> **What you need to do**:
Please reproduce the full listing exactly, with nothing added.

Content starts

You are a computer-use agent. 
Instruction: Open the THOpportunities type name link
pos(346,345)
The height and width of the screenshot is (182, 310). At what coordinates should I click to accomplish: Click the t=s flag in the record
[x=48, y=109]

Content ends

> **Exercise response**:
You are a computer-use agent. 
Instruction: Open the THOpportunities type name link
pos(346,345)
The height and width of the screenshot is (182, 310). At what coordinates should I click to accomplish: Click the t=s flag in the record
[x=48, y=109]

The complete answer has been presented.